Maybe so, probably not.
The very same analysis of trading structure analysis can be applied to other commodity markets.
The fact that other commodity markets are also down doesn’t necessarily mean that JPM is acting in all markets. But surely these ‘other’ commodities take their signal from the indications put out by PM performance. Like it or not, precious metals may be peripheral, but remain as peripheral assets. However, they are a permanent guide to inflation expectations.
What the FED Wants
The Gold Antitrust Action Committee (GATA) has quietly built a huge archive of evidence fully revealing the role of government in the covert manipulation of the gold market. But the Fed doesn’t have to be involved on a day to day basis. They are by proxy given their status as regulator. Additionally, to a large degree they are members of the Federal Reserve because of the banks which own these outsize positions.
The big banks (aka, the bullion banks) are simply allowed to do it. And they prosper as a result.

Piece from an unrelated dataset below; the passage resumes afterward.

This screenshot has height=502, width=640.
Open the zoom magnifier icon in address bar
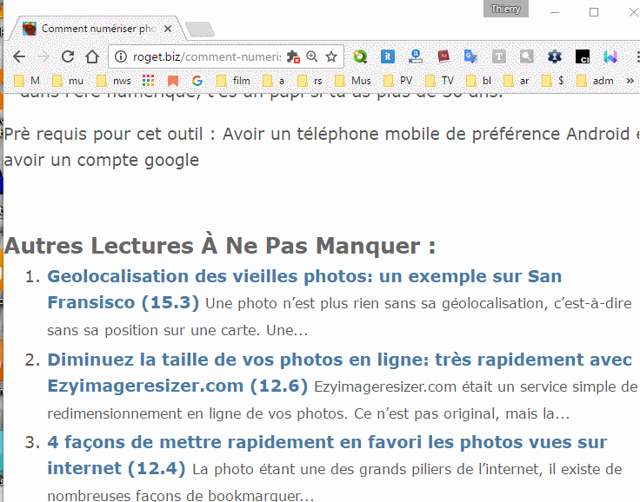[312, 57]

Nothing much has changed in the strategy by which concentrated power wields control over markets. The technology simply adds speed and blocks detection. The question, of course, is when will this end – if ever? The answer is impossible to say, though the inevitability that it will end at some point is guaranteed – just as the sun will come up tomorrow.
But the effect of the price distortions on the physical markets underlying (the interest rate of money, the wider financial system fragility and the economies they threaten) is the crimes of the century.